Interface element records
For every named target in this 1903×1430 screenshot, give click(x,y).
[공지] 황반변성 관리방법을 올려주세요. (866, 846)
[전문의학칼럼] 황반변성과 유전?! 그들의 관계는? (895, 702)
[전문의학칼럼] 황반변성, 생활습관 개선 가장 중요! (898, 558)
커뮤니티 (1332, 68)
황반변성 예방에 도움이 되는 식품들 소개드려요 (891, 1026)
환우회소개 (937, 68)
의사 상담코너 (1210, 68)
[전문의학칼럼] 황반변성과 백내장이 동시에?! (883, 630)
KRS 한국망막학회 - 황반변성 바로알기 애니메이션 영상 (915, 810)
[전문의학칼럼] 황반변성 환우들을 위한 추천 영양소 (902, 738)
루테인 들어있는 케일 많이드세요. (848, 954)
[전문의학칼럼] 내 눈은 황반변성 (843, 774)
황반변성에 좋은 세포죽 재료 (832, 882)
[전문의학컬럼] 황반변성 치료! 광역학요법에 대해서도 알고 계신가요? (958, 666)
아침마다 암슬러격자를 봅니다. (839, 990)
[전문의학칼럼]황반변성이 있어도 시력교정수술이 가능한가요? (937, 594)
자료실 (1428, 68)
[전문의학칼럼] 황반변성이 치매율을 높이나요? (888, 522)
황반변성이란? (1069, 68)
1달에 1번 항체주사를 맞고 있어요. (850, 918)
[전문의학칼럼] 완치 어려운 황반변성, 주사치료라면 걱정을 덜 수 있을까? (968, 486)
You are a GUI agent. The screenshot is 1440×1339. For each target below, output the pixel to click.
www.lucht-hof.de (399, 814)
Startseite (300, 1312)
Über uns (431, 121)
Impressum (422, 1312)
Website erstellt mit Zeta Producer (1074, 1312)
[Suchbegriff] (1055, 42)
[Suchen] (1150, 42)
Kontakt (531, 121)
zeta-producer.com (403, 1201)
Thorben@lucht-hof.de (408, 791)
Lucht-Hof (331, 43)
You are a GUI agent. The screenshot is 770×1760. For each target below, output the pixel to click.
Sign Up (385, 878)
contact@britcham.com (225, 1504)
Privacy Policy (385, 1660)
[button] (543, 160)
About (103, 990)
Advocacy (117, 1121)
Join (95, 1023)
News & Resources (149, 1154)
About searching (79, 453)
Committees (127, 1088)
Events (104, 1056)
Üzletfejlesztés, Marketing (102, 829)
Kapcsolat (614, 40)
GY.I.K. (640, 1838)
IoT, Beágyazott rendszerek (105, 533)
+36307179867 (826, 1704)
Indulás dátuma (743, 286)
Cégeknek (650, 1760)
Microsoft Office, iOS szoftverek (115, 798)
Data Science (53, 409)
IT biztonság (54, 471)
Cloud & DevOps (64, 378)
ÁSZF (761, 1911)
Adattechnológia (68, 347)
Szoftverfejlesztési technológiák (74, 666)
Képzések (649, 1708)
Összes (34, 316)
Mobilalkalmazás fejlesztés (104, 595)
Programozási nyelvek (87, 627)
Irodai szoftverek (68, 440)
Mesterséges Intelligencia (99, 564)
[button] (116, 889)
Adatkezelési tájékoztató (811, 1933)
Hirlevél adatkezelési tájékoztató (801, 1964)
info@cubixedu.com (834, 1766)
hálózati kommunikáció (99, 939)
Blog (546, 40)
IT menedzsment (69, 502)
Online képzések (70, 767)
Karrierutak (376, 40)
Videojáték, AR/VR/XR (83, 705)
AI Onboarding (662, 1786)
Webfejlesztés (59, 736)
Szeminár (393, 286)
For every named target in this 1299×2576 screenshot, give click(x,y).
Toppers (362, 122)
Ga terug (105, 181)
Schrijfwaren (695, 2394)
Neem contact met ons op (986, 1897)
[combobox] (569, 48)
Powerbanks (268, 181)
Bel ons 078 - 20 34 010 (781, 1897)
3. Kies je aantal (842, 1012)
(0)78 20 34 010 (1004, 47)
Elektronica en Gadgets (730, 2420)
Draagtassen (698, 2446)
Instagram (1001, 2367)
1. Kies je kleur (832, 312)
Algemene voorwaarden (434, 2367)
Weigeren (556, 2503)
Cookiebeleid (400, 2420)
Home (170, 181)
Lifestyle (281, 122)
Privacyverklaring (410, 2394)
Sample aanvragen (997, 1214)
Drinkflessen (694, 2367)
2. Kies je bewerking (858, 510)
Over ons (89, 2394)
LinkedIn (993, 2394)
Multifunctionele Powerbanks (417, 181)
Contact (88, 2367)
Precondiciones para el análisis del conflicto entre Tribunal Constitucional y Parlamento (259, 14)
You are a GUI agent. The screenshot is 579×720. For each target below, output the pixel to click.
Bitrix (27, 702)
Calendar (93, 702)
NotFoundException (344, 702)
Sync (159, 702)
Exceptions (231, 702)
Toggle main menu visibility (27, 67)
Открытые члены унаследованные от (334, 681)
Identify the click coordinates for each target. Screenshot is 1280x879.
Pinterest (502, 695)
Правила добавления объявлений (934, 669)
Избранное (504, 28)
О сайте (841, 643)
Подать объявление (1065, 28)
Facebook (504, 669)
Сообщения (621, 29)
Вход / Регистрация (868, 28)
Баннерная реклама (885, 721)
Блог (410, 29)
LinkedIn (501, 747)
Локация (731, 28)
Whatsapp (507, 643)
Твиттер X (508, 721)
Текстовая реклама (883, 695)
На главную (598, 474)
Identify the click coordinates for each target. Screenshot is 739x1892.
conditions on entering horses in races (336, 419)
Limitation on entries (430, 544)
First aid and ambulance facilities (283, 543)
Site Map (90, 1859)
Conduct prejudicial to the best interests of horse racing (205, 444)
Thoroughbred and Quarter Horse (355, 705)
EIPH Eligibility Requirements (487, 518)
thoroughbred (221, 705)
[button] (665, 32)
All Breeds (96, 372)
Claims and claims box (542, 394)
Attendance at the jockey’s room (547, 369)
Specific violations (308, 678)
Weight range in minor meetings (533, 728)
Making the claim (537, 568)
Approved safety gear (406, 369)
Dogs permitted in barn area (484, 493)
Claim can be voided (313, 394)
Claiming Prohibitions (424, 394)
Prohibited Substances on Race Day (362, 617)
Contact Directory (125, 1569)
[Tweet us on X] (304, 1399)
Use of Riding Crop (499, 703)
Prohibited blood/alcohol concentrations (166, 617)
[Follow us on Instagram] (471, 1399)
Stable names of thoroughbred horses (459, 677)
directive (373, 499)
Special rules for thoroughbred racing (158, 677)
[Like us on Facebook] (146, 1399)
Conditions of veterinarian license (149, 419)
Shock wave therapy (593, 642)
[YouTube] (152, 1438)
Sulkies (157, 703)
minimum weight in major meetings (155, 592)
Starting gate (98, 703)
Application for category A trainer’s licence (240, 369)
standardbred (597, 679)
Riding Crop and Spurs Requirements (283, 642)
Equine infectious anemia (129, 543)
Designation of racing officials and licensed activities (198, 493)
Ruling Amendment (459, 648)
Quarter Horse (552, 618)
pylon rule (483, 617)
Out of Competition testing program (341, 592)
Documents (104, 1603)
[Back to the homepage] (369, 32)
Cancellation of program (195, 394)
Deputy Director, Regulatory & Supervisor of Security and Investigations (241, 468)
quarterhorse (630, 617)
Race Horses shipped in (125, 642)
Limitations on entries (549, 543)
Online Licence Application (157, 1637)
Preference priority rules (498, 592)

WHAT IS NEEDED →
Write out all the items above again, substituting "Imprint" for "Impressum" and leaving everything else unchanged.

ANSWER →
For every named target in this 1903×1430 screenshot, give click(x,y).
[공지] 황반변성 관리방법을 올려주세요. (866, 846)
[전문의학칼럼] 황반변성과 유전?! 그들의 관계는? (895, 702)
[전문의학칼럼] 황반변성, 생활습관 개선 가장 중요! (898, 558)
커뮤니티 (1332, 68)
황반변성 예방에 도움이 되는 식품들 소개드려요 (891, 1026)
환우회소개 (937, 68)
의사 상담코너 (1210, 68)
[전문의학칼럼] 황반변성과 백내장이 동시에?! (883, 630)
KRS 한국망막학회 - 황반변성 바로알기 애니메이션 영상 (915, 810)
[전문의학칼럼] 황반변성 환우들을 위한 추천 영양소 (902, 738)
루테인 들어있는 케일 많이드세요. (848, 954)
[전문의학칼럼] 내 눈은 황반변성 (843, 774)
황반변성에 좋은 세포죽 재료 (832, 882)
[전문의학컬럼] 황반변성 치료! 광역학요법에 대해서도 알고 계신가요? (958, 666)
아침마다 암슬러격자를 봅니다. (839, 990)
[전문의학칼럼]황반변성이 있어도 시력교정수술이 가능한가요? (937, 594)
자료실 (1428, 68)
[전문의학칼럼] 황반변성이 치매율을 높이나요? (888, 522)
황반변성이란? (1069, 68)
1달에 1번 항체주사를 맞고 있어요. (850, 918)
[전문의학칼럼] 완치 어려운 황반변성, 주사치료라면 걱정을 덜 수 있을까? (968, 486)
You are a GUI agent. The screenshot is 1440×1339. For each target below, output the pixel to click.
www.lucht-hof.de (399, 814)
Startseite (300, 1312)
Über uns (431, 121)
Imprint (422, 1312)
Website erstellt mit Zeta Producer (1074, 1312)
[Suchbegriff] (1055, 42)
[Suchen] (1150, 42)
Kontakt (531, 121)
zeta-producer.com (403, 1201)
Thorben@lucht-hof.de (408, 791)
Lucht-Hof (331, 43)
You are a GUI agent. The screenshot is 770×1760. For each target below, output the pixel to click.
Sign Up (385, 878)
contact@britcham.com (225, 1504)
Privacy Policy (385, 1660)
[button] (543, 160)
About (103, 990)
Advocacy (117, 1121)
Join (95, 1023)
News & Resources (149, 1154)
About searching (79, 453)
Committees (127, 1088)
Events (104, 1056)
Üzletfejlesztés, Marketing (102, 829)
Kapcsolat (614, 40)
GY.I.K. (640, 1838)
IoT, Beágyazott rendszerek (105, 533)
+36307179867 (826, 1704)
Indulás dátuma (743, 286)
Cégeknek (650, 1760)
Microsoft Office, iOS szoftverek (115, 798)
Data Science (53, 409)
IT biztonság (54, 471)
Cloud & DevOps (64, 378)
ÁSZF (761, 1911)
Adattechnológia (68, 347)
Szoftverfejlesztési technológiák (74, 666)
Képzések (649, 1708)
Összes (34, 316)
Mobilalkalmazás fejlesztés (104, 595)
Programozási nyelvek (87, 627)
Irodai szoftverek (68, 440)
Mesterséges Intelligencia (99, 564)
[button] (116, 889)
Adatkezelési tájékoztató (811, 1933)
Hirlevél adatkezelési tájékoztató (801, 1964)
info@cubixedu.com (834, 1766)
hálózati kommunikáció (99, 939)
Blog (546, 40)
IT menedzsment (69, 502)
Online képzések (70, 767)
Karrierutak (376, 40)
Videojáték, AR/VR/XR (83, 705)
AI Onboarding (662, 1786)
Webfejlesztés (59, 736)
Szeminár (393, 286)
For every named target in this 1299×2576 screenshot, give click(x,y).
Toppers (362, 122)
Ga terug (105, 181)
Schrijfwaren (695, 2394)
Neem contact met ons op (986, 1897)
[combobox] (569, 48)
Powerbanks (268, 181)
Bel ons 078 - 20 34 010 (781, 1897)
3. Kies je aantal (842, 1012)
(0)78 20 34 010 (1004, 47)
Elektronica en Gadgets (730, 2420)
Draagtassen (698, 2446)
Instagram (1001, 2367)
1. Kies je kleur (832, 312)
Algemene voorwaarden (434, 2367)
Weigeren (556, 2503)
Cookiebeleid (400, 2420)
Home (170, 181)
Lifestyle (281, 122)
Privacyverklaring (410, 2394)
Sample aanvragen (997, 1214)
Drinkflessen (694, 2367)
2. Kies je bewerking (858, 510)
Over ons (89, 2394)
LinkedIn (993, 2394)
Multifunctionele Powerbanks (417, 181)
Contact (88, 2367)
Precondiciones para el análisis del conflicto entre Tribunal Constitucional y Parlamento (259, 14)
You are a GUI agent. The screenshot is 579×720. For each target below, output the pixel to click.
Bitrix (27, 702)
Calendar (93, 702)
NotFoundException (344, 702)
Sync (159, 702)
Exceptions (231, 702)
Toggle main menu visibility (27, 67)
Открытые члены унаследованные от (334, 681)
Identify the click coordinates for each target. Screenshot is 1280x879.
Pinterest (502, 695)
Правила добавления объявлений (934, 669)
Избранное (504, 28)
О сайте (841, 643)
Подать объявление (1065, 28)
Facebook (504, 669)
Сообщения (621, 29)
Вход / Регистрация (868, 28)
Баннерная реклама (885, 721)
Блог (410, 29)
LinkedIn (501, 747)
Локация (731, 28)
Whatsapp (507, 643)
Твиттер X (508, 721)
Текстовая реклама (883, 695)
На главную (598, 474)
Identify the click coordinates for each target. Screenshot is 739x1892.
conditions on entering horses in races (336, 419)
Limitation on entries (430, 544)
First aid and ambulance facilities (283, 543)
Site Map (90, 1859)
Conduct prejudicial to the best interests of horse racing (205, 444)
Thoroughbred and Quarter Horse (355, 705)
EIPH Eligibility Requirements (487, 518)
thoroughbred (221, 705)
[button] (665, 32)
All Breeds (96, 372)
Claims and claims box (542, 394)
Attendance at the jockey’s room (547, 369)
Specific violations (308, 678)
Weight range in minor meetings (533, 728)
Making the claim (537, 568)
Approved safety gear (406, 369)
Dogs permitted in barn area (484, 493)
Claim can be voided (313, 394)
Claiming Prohibitions (424, 394)
Prohibited Substances on Race Day (362, 617)
Contact Directory (125, 1569)
[Tweet us on X] (304, 1399)
Use of Riding Crop (499, 703)
Prohibited blood/alcohol concentrations (166, 617)
[Follow us on Instagram] (471, 1399)
Stable names of thoroughbred horses (459, 677)
directive (373, 499)
Special rules for thoroughbred racing (158, 677)
[Like us on Facebook] (146, 1399)
Conditions of veterinarian license (149, 419)
Shock wave therapy (593, 642)
[YouTube] (152, 1438)
Sulkies (157, 703)
minimum weight in major meetings (155, 592)
Starting gate (98, 703)
Application for category A trainer’s licence (240, 369)
standardbred (597, 679)
Riding Crop and Spurs Requirements (283, 642)
Equine infectious anemia (129, 543)
Designation of racing officials and licensed activities (198, 493)
Ruling Amendment (459, 648)
Quarter Horse (552, 618)
pylon rule (483, 617)
Out of Competition testing program (341, 592)
Documents (104, 1603)
[Back to the homepage] (369, 32)
Cancellation of program (195, 394)
Deputy Director, Regulatory & Supervisor of Security and Investigations (241, 468)
quarterhorse (630, 617)
Race Horses shipped in (125, 642)
Limitations on entries (549, 543)
Online Licence Application (157, 1637)
Preference priority rules (498, 592)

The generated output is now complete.